Comment réagir face aux amatiku
Déjà, il faut avoir conscience de ses attentes. Certains ont carrément délaissé les milieux rwandais, trop conflictuels, trop vicieux disent-ils. Mais pourquoi se condamner à être un étranger perpétuel à cause des mauvaises langues ? Parce que amatiku, ce n’est pas une histoire à la rwandaise seulement. Dans toutes les communautés, tous les pays, il existe des conflits interminables, qui fonctionnent selon divers codes culturels. C’est la nature humaine ou plutôt la dénature. Le fait de se dire que justement chez les rwandais c’est pire, est une déception qui correspond aux attentes prédéfinies et non à la réalité, que chez le rwandais, il devrait y avoir une certaine dose de douceur.
Et si on la créait au lieu de la revendiquer?
Pour moi, voici quelque moyens simples de ne pas tomber dans l’engrenage des amatiku. Lorsqu’une personne vous cherche noise :
- Garder le calme et se demander si entrer en conflit sera producteur
- Ne pas alerter les voisins, la famille, la colline entière, mais réfléchir sur des pistes d’une solution possible.
- Essayer de réfléchir sur ce que le conflit peut apporter de positif
- Ne pas introduire des personnes qui peuvent envenimer les conflits
- Faire des activités qui renforcent l’esprit d’équipe (Team Building). Pour l’avoir fait dans le cadre professionnel, ce genre d’activité permet de voir l’autre en tant qu’être humain et cela dilue pas mal les conflits.
- Ne pas hésiter de se séparer des personnes négatives : parfois il est nécessaire dans de les mettre face à leurs responsabilités et de s’en éloigner …
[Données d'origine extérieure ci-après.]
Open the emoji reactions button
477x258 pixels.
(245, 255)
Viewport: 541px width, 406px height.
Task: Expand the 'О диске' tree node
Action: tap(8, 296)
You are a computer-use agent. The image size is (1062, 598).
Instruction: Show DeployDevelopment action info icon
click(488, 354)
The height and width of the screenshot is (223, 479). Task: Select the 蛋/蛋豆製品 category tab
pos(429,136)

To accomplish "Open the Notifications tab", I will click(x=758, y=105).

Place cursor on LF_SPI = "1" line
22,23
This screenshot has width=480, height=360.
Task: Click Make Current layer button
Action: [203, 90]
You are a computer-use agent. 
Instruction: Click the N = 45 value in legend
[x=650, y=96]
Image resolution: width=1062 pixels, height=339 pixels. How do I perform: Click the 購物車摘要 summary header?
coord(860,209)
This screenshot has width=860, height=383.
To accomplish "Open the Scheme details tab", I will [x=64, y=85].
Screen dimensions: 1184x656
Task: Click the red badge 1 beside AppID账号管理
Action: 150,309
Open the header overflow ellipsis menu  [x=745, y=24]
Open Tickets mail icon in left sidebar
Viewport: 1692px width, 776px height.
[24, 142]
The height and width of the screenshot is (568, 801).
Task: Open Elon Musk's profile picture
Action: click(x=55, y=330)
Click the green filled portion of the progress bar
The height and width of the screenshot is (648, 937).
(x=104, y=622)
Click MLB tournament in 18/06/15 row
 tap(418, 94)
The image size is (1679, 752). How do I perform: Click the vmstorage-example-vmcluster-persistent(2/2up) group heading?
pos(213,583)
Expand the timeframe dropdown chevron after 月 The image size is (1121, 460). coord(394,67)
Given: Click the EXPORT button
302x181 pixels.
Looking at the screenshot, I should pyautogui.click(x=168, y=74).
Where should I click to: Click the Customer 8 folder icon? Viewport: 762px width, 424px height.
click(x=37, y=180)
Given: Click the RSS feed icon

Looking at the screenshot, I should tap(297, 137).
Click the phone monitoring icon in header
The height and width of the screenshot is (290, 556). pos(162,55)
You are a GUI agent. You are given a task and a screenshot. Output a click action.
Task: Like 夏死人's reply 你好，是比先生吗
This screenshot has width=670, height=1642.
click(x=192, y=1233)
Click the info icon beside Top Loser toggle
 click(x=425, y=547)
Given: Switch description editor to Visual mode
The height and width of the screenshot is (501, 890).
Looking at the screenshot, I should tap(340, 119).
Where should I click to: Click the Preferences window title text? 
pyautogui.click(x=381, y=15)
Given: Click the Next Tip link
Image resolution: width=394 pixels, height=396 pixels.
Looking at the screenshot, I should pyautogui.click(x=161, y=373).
- Avoir le courage d’avancer malgré les désaccords. On ne peut pas être d’accord sur tout, mais on peut trouver des points d’entente.
- Parler à des professionnels : des psychologues. Des coachs : les structures comme des associations ou les sociétés font parfois appel à une personne externe pour essayer de résoudre leur conflits internes. Plutôt que disloquer une association utile et efficace, pourquoi ne pas faire appel à ce genre de services ? C’est cher et luxueud vous dites? Y a pas plus cher que la guerre.
- Ne pas hésiter à se séparer paisiblement. Si les divergences de vues sont trop importantes pour le fonctionnement d’un groupe, il n’est pas obligatoire de se séparer faché. S’encourager et se mettre d’accord de prendre des routes différentes est un signe d’une sagesse extrême.
Et après ?
On parle souvent des grandes guerres qui détruisent tout sur leur passage, mais on oublie que les petites guerres détruisent les infrastructures nationales de manière invisible mais efficace. Les amatiku dans les écoles, les églises, les familles sont mauvais pour le développement d’un pays, et plus précisément, ils sont mentalement destructifs.
Essayons donc de ne pas les alimenter, et de nous adonner à des activités plus productrices dans nos vies.
Et puis, quelque part, on parle d’une chose, merveilleuse qui marche et qui peut durer si on lui donne sa chance.
La paix!
Zaha Boo
Bien dit
Ma chère Zahaboo tu viens de résumé le mal du siècle de notre communauté. À ce qu’a dit Yolande, je n’ai rien à ajouter. Komerezaho ujye udukuruguta amatwi rwose. Dutahe cyanee. Richard
Bonjour Zaha Boo, très content de lire cet article, d’apprendre un peu plus sur notre culture.
Chere soeur,
Le probleme est que Les amatiku ont engendre un monstre.A l’epoque de nos parents,Grand- parents etc.. la societe rwandaise etait saine et noble. Les Amatiku etaient gerables entre familles,amis et clans avec plus ou moins de discretion. Aujourd’hui,c”est le contraire.
De nos jours,il est triste de constater que nos valeurs sont entrain de s’evaporer. Il suffit d’un rumeur,et voila que le tissus familial se dechire,entrainant l’ecroulement de notre societe. Le cas le plus extreme, c”est le genocide perpetre contre Les Tutsi.
Sur une intoxication coloniale,comme quoi Les Tutsis sont des etres superieurs,etc..cela a entraine ce que nous avons vecu,jusqu’aujourdh’ui.